> _WORK TO COMPLETE_: Leave every picture out, and retype all the remaining records exactly.

::::::::::

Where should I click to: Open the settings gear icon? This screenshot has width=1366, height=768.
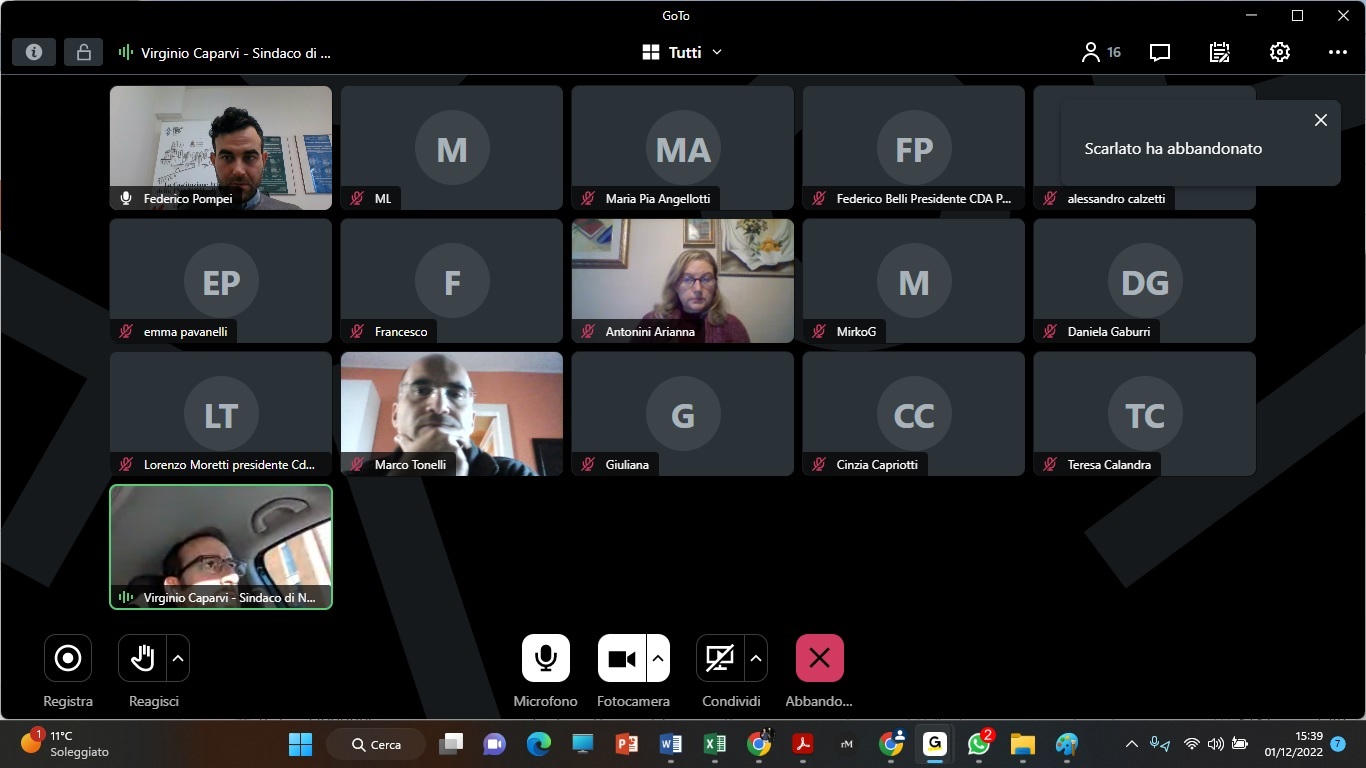[1279, 53]
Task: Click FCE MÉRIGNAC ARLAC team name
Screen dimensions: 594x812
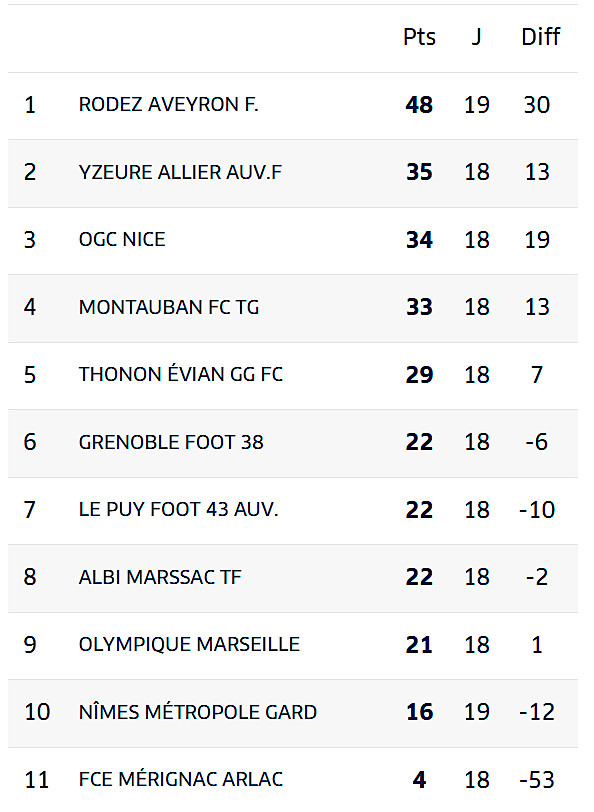Action: coord(181,779)
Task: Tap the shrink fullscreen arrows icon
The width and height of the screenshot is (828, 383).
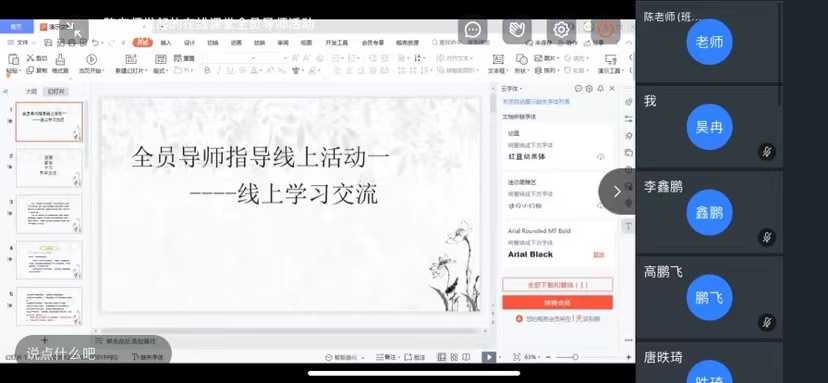Action: 73,32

::::::::::

> _YOUR RESPONSE_:
Where should I click to: Open the settings gear icon? This screenshot has width=1366, height=768.
[1279, 53]
Task: Click FCE MÉRIGNAC ARLAC team name
Screen dimensions: 594x812
Action: coord(181,779)
Task: Tap the shrink fullscreen arrows icon
The width and height of the screenshot is (828, 383).
Action: 73,32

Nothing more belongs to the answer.